Despite using comprehensive behavior change search terms, only a limited number (103/1973, 6%) of screened sources were included. Over two-thirds of full-text sources were excluded as they did not describe or refer to any behavior change theories, models, or frameworks or BCTs, suggesting that in general, explicit behavior change approaches are not reported as being integral to DHT-based physical stroke rehabilitation.

Only 18 (17%) of the 103 included studies articulated a theory, model, or framework to underpin the intervention, which aimed to change behavior, despite widely published recommendations about the importance of overt use of theory when developing, evaluating, and reporting interventions [27,29], including those related to behavior change [28]. The proportion of studies articulating a behavior change theory, model, or framework in this work is significantly lower than review findings in non-rehabilitation DHT-based interventions that have sought to influence specific behaviors such as physical activity or weight control [24,44]. These reviews have identified up to two-thirds of sources reporting a theory, model, or framework. However, our findings mirror the relative absence of behavior change theories, models, and frameworks in rehabilitation interventions more generally, irrespective of whether they use digital technology [149] or not [45], and it is widely recognized that the complex nature of rehabilitation often results in the essential characteristics of interventions being poorly defined [150]. Consistent with our findings in these other reviews, a variety of theories, models, and frameworks were found to underpin interventions, with social cognitive theory being the most frequently reported [24,44,45,149]. The explicit description of BCTs using the BCTTv1 within DHT-based physical stroke rehabilitation interventions is also poorly reported (2%), despite a significant proportion of the sources being dated after the publication of the BCTTv1 in 2013 [22]. This lack of acknowledgment of behavior change approaches impedes the accumulation of knowledge within this field.

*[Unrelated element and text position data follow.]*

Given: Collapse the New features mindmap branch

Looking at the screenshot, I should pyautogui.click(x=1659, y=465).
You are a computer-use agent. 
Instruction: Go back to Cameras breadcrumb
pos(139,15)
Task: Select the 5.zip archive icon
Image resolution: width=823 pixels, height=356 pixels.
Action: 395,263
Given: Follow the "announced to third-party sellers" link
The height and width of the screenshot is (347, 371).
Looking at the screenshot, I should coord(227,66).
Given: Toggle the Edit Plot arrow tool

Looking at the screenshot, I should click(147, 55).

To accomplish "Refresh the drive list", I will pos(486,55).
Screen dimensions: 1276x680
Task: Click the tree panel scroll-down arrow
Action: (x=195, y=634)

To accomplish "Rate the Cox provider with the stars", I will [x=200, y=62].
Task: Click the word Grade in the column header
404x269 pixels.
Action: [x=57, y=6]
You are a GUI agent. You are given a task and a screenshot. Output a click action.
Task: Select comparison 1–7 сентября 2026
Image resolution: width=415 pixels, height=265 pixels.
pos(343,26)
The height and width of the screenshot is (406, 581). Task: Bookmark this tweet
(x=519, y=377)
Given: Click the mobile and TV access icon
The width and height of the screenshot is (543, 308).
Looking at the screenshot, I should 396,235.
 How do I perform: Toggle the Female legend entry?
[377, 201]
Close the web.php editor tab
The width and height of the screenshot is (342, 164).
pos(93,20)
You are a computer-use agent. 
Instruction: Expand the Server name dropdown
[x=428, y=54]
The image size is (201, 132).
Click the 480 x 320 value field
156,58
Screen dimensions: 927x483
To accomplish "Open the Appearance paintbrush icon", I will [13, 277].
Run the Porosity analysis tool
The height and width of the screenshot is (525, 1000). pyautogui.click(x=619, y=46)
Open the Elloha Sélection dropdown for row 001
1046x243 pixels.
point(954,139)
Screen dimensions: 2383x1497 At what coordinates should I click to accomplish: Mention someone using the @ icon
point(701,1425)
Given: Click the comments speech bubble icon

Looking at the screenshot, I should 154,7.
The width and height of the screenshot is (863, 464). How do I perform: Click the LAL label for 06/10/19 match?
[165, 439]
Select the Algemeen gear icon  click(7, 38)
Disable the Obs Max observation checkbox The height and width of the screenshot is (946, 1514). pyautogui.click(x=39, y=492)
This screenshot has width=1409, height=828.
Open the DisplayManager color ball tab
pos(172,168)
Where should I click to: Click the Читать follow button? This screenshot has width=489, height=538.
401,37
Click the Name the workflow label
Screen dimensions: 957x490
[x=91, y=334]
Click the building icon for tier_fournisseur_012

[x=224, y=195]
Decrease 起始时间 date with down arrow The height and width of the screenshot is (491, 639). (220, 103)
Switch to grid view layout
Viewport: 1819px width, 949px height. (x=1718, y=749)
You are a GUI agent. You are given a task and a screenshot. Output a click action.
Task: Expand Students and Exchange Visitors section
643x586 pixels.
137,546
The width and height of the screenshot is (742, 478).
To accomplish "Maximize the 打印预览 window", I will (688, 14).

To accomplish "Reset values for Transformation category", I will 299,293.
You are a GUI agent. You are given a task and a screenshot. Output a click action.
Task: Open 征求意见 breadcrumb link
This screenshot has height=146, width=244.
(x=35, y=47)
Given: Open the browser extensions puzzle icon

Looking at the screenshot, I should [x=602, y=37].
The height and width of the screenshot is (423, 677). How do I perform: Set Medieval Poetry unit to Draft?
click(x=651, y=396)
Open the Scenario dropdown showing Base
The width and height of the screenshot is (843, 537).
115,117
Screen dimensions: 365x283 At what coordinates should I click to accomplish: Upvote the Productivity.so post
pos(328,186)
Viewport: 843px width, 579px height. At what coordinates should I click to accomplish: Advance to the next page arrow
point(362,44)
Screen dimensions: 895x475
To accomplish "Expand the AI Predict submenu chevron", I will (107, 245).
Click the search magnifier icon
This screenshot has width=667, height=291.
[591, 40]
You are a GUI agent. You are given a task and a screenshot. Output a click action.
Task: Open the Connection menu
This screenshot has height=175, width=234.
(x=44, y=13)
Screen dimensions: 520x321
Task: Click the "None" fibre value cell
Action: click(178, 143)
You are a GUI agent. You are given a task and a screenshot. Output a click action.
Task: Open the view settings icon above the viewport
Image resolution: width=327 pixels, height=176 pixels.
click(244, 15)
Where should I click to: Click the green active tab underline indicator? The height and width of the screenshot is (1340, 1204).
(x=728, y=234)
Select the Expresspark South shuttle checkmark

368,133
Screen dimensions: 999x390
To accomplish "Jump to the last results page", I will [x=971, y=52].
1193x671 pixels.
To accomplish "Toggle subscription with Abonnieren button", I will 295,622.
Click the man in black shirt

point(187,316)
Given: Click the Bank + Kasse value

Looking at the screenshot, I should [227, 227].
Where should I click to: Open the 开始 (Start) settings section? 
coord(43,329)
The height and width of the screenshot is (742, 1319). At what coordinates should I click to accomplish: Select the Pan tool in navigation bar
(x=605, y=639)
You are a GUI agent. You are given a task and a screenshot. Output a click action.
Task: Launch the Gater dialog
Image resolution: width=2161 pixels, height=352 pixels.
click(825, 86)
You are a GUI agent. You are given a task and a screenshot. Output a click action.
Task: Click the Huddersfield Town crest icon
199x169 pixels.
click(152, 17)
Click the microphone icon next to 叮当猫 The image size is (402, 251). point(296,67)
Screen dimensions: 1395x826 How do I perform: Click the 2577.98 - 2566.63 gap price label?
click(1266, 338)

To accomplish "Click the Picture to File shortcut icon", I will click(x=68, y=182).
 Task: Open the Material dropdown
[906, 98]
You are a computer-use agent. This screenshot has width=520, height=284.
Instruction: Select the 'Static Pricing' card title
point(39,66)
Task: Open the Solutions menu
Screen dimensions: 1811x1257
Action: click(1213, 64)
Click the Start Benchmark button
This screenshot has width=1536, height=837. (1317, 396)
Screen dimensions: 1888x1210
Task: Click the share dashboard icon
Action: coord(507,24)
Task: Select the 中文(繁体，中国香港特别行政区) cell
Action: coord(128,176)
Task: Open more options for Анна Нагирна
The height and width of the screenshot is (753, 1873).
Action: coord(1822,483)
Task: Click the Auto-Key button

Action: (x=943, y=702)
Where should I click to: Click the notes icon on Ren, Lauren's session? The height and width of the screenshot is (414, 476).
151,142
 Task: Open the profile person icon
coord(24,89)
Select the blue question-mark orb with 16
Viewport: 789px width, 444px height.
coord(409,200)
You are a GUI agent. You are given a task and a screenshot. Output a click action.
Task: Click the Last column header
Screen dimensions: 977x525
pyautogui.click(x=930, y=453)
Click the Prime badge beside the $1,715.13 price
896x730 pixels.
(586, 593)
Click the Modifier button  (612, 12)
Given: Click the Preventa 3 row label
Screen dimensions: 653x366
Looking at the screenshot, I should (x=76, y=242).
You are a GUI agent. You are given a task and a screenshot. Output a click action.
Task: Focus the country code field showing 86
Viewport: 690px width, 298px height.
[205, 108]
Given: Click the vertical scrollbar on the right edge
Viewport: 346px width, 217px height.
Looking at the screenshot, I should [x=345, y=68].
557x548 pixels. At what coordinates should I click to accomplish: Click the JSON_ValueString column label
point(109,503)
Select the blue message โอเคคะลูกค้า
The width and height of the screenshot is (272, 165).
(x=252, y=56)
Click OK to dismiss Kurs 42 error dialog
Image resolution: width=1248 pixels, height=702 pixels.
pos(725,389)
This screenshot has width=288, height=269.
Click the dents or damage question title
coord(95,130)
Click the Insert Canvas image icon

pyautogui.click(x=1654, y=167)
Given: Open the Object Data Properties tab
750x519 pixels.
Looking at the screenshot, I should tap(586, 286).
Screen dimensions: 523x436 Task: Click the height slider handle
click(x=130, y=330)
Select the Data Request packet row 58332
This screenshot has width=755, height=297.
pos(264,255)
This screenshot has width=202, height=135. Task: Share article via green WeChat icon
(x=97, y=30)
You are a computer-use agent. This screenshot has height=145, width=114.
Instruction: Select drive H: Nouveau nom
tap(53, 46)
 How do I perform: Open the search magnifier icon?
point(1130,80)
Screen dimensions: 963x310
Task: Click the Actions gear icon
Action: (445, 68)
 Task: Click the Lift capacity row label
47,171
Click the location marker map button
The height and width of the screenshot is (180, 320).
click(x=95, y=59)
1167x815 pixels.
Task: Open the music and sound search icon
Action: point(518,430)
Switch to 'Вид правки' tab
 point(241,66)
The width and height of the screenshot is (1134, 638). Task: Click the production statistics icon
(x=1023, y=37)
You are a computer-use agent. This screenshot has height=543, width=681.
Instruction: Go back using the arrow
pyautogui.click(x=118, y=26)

It is important that both the underpinning theory and BCTs are reported so the mechanisms by which the BCTs elicit change can be better understood [21]. The general assumption that the motivational and captivating aspects of DHTs will promote prolonged and repeated engagement with rehabilitative activities, in particular in those DHTs that incorporate game design [151], risks suboptimal outcomes for patients and wasted investment of time and money if the mechanisms by which the DHT elicits change are not considered.

When exploring which BCT clusters featured within the reviewed DHT-based interventions, the findings relating to the commonly used clusters of feedback and monitoring, goals and planning, and shaping knowledge are consistent with findings from DHT-based interventions to change a specific behavior [44] and non-DHT–based rehabilitation [45]. However, a novel finding in our review was the frequent identification of the reward and threat cluster, although it was noted that all techniques related to reward and none to threat. A large number of studies in this review used VR technology, which frequently incorporates gamified tasks or gameplay. Reward is an integral part of game design theory alongside feedback [152], and so it is perhaps unsurprising that the feedback and monitoring, and reward and threat clusters dominated and an association between these 2 clusters was seen.

Limitations

Rehabilitation is a process that comprises multiple behaviors and so exploring approaches to change behavior within this context was complicated. There were challenges in searching and screening sources for inclusion as few studies explicitly reported approaches to change behavior, and there is a similarity in the vocabulary used within behavior change and other theoretical approaches (eg, “feedback,” which is used within motor learning). Similarly, only a very small proportion of studies explicitly reported BCTs within interventions. The lack of clear reporting of behavior change introduces the risk that sources may be omitted during both the searching and screening process highlighting the difficulty of comprehensively reviewing this field of work. An inclusive approach to screening reduced the risk of erroneously excluding sources, but it is perhaps inevitable that the sources included reflect those studies that have reported a behavior change approach rather than all studies that have used one.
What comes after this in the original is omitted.